Recorded data:
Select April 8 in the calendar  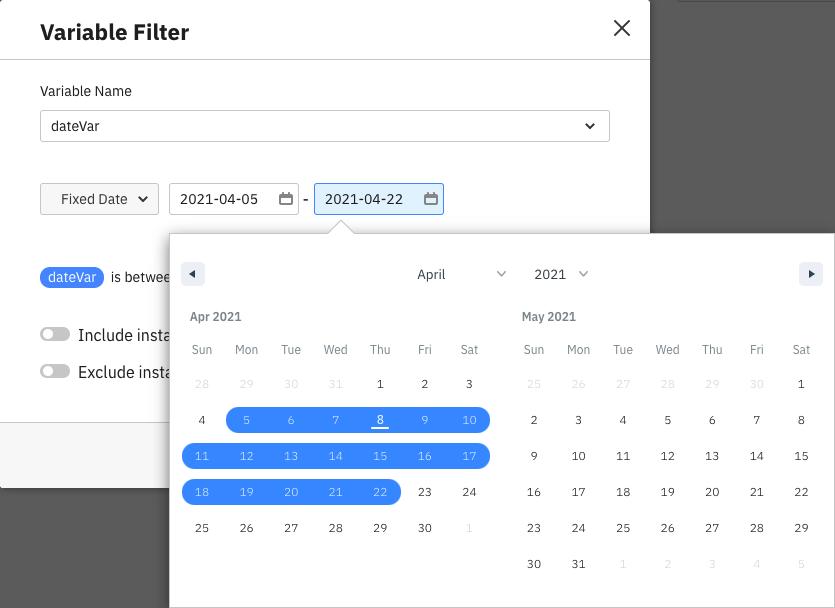380,420
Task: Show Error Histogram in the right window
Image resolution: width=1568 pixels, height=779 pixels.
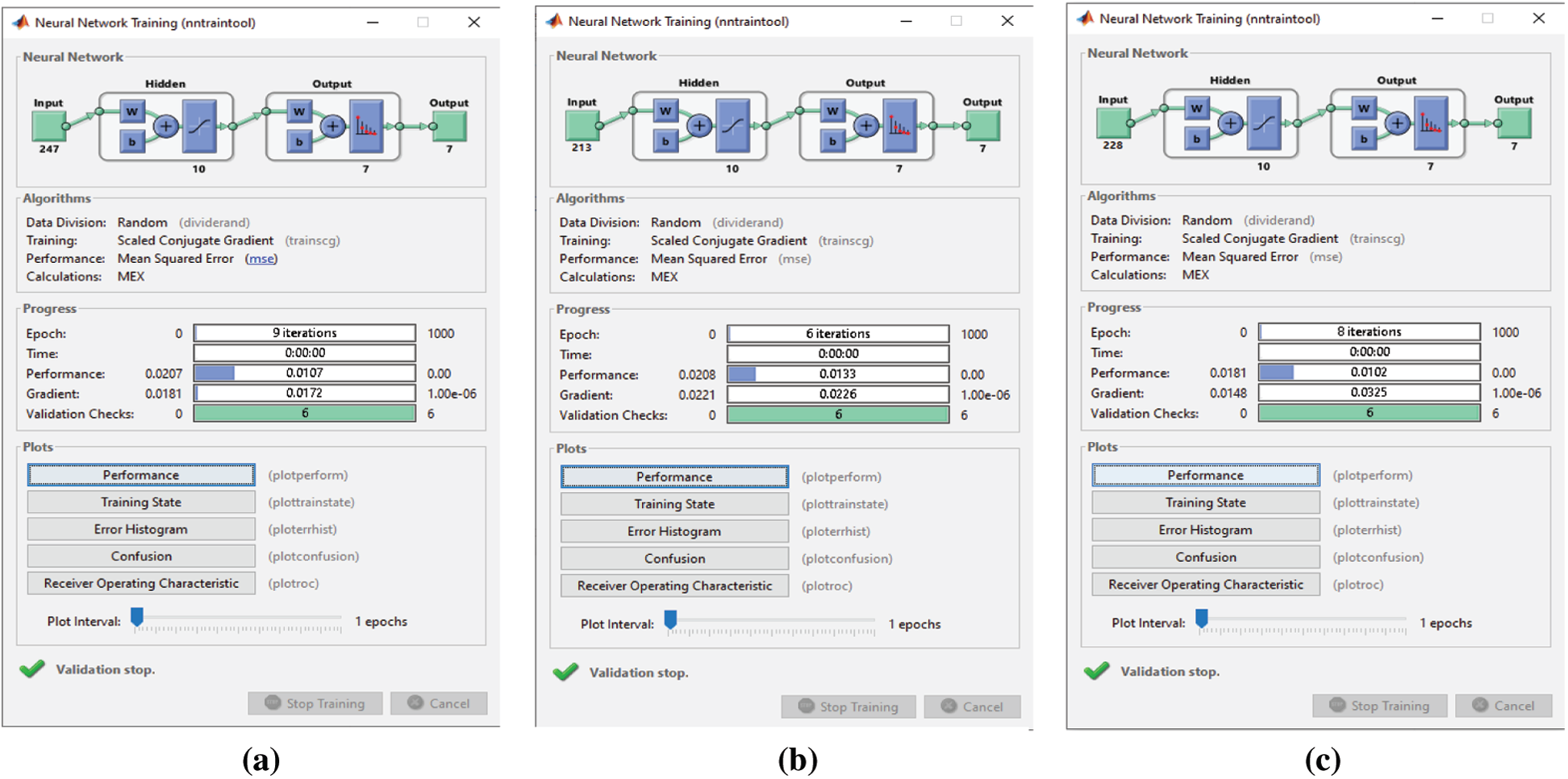Action: pos(1205,530)
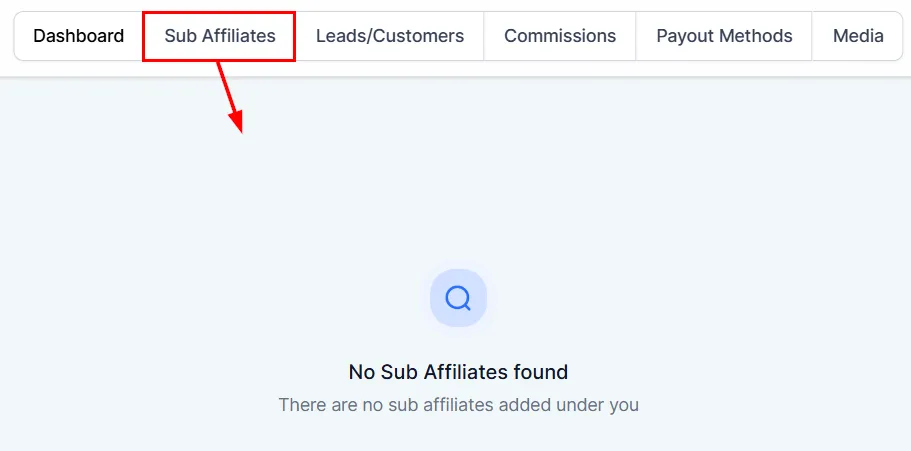Open the Dashboard tab
Screen dimensions: 911x451
pos(78,36)
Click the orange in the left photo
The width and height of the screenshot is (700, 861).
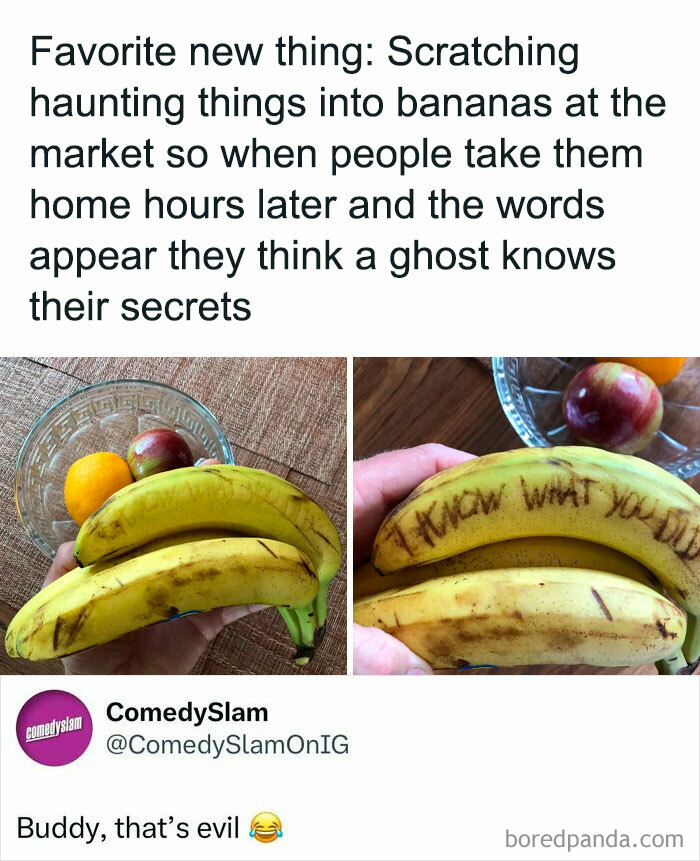[95, 487]
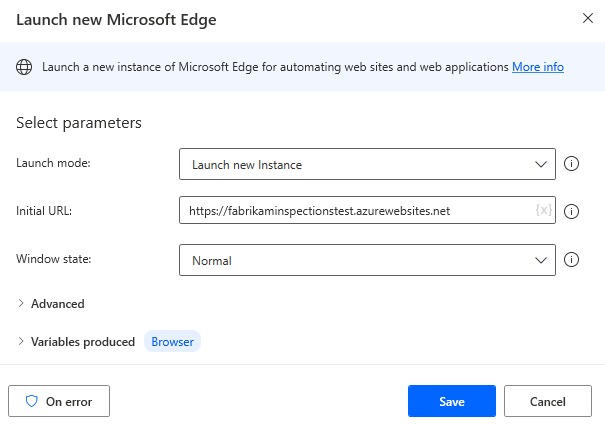Open the variable picker {x} in Initial URL
The image size is (605, 425).
tap(543, 211)
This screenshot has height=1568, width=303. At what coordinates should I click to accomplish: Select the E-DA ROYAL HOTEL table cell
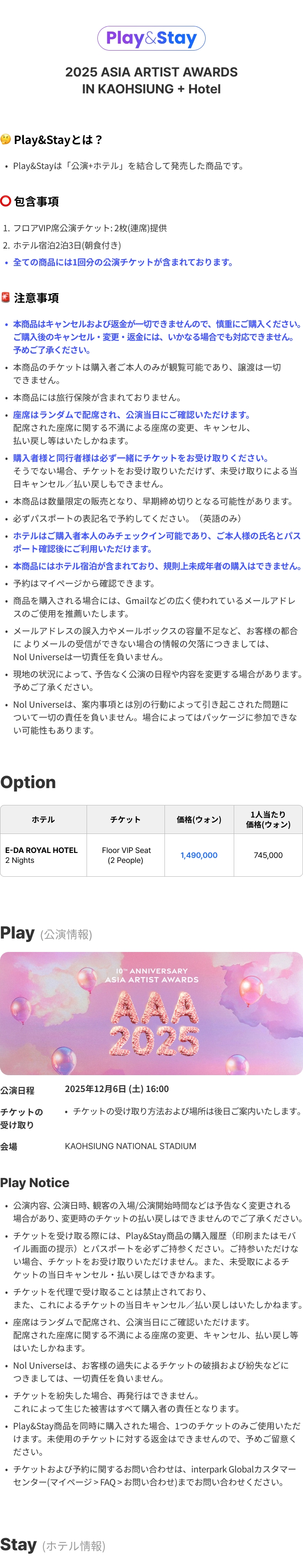pyautogui.click(x=43, y=855)
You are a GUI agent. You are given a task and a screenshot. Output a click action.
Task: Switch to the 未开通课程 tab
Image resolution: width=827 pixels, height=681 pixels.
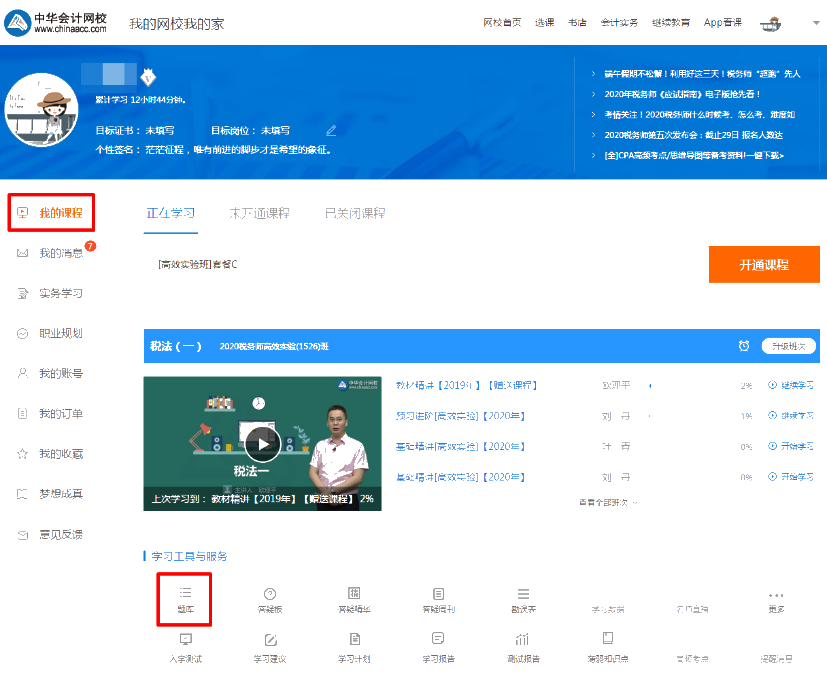(258, 212)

Work order — Transcribe the lines that run from the line bearing "You are a GUI" through the last line of the data. Keep the wording exact and leave out every picture.

Your response —
You are a GUI agent. You are given a task and a screenshot. Output a click action.
Task: Switch to the 未开通课程 tab
Image resolution: width=827 pixels, height=681 pixels.
(258, 212)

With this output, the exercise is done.